El papa Francisco ha convocado para hoy el Día Mundial de la Educación Católica, un espacio para subrayar el compromiso educativo y evangelizador de tantos colegios a lo largo y ancho del mundo, y cuyo impacto es esencial en la mayoría de los países, especialmente en los más pobres cuando el esfuerzo de los estados resulta insuficiente.

Y está claro que se habla mucho de la educación católica, poniéndola en riesgo en algunos casos, porque a políticos, ideologías y grupos interesados les inquieta demasiado. Sin embargo, es algo mucho más bello y más profundo de lo que la gente cree y de lo que los medios de comunicación muestran cuando se refieren a la Iglesia.
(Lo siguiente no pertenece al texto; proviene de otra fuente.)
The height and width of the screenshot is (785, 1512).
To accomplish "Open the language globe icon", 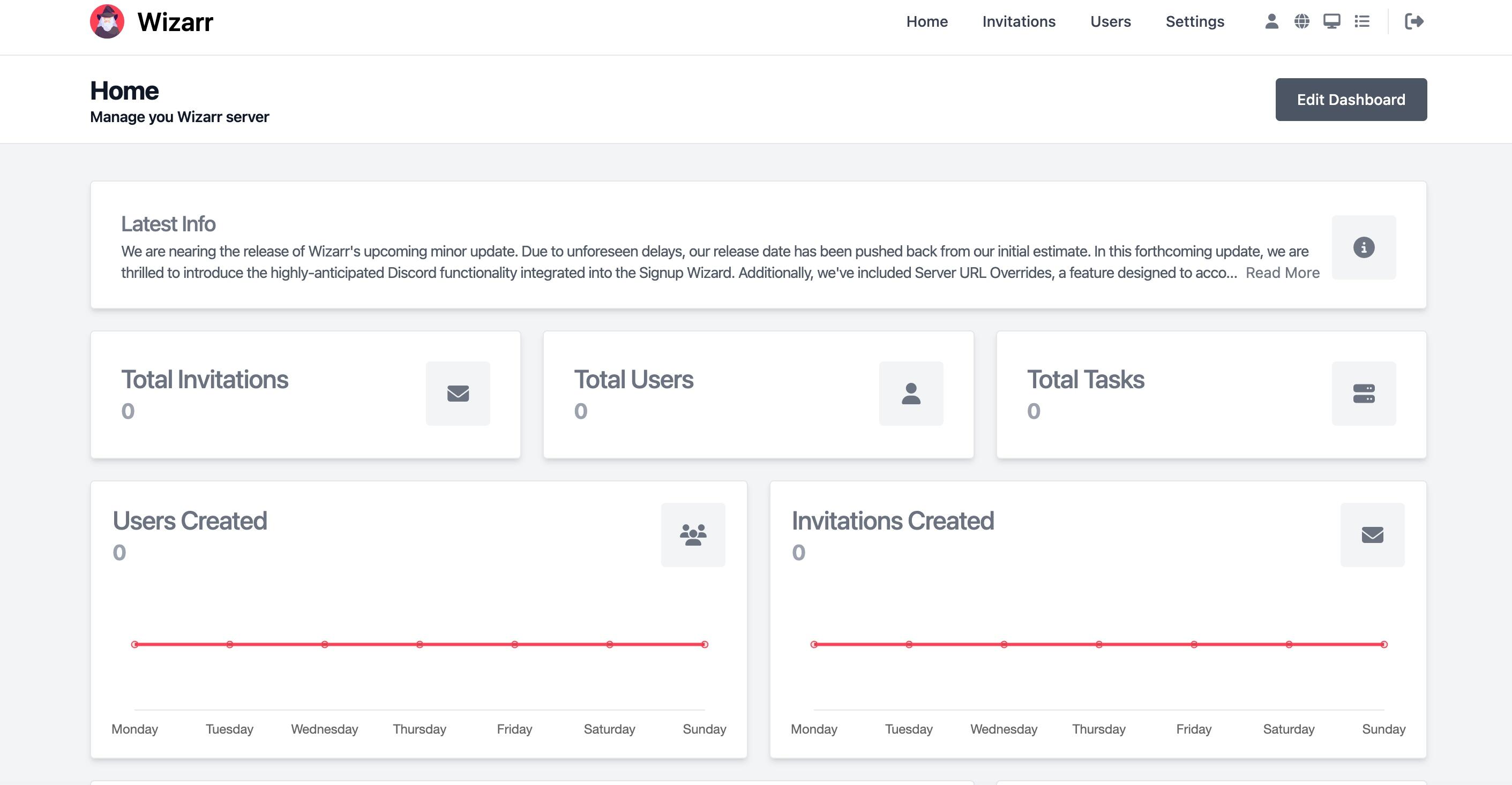I will [1301, 22].
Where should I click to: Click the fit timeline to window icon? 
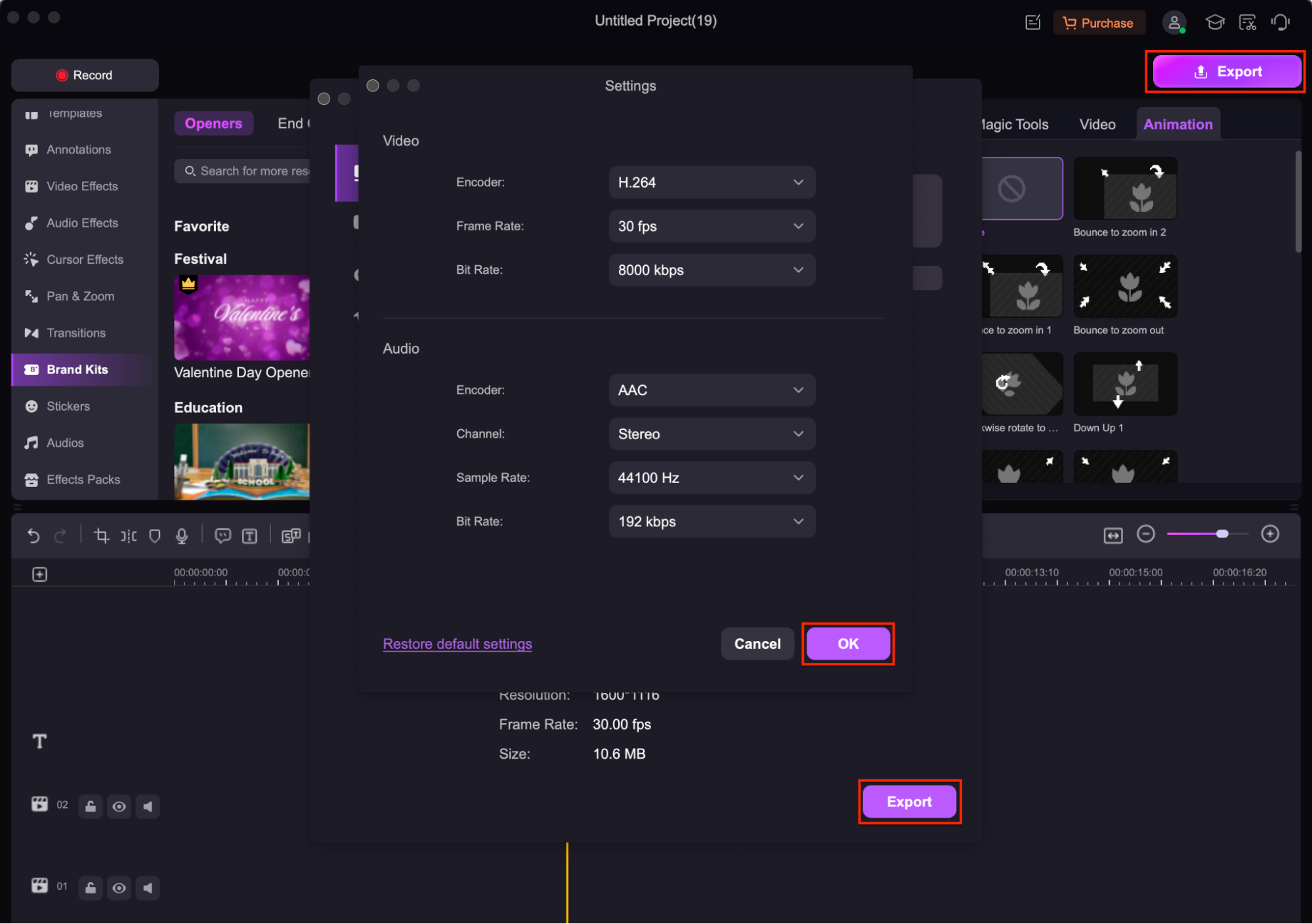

Si repasamos la lista de colegios católicos en cualquier país, cada cual más diferente, podemos descubrir cosas buenas y no tan buenas, como ocurre en la educación no católica, en la sanidad, en el ámbito de la universidad o en el mundo de la empresa. Pero en todos encontramos personas que trabajan allí por el mero hecho de servir al prójimo y de ser coherentes con su fe, porque creen en la educación y creen en las personas –en particular en los jóvenes–. Familias que confían lo mejor que tienen con la esperanza de que sus hijos sean buenos ciudadanos y buenos cristianos el día de mañana. Y alumnos de todo tipo y condición confiados en que hay personas –algunos de ellas consagradas– que se preocupan por ellos, en ocasiones más que sus propias familias. Proyectos al servicio de la sociedad, sin más ánimo que ayudar al estilo de Jesús.

A mí me gusta pensar que cada colegio es el fruto del amor de Dios en un tiempo y en un lugar de la Historia, donde convergen los sueños, los recursos y los esfuerzos de religiosos, educadores, familias, alumnos e instituciones de diversa índole. Hoy por hoy esto es algo profético, ojalá hagamos lo posible para que siga siendo un regalo, una oportunidad y un milagro para el mundo de hoy.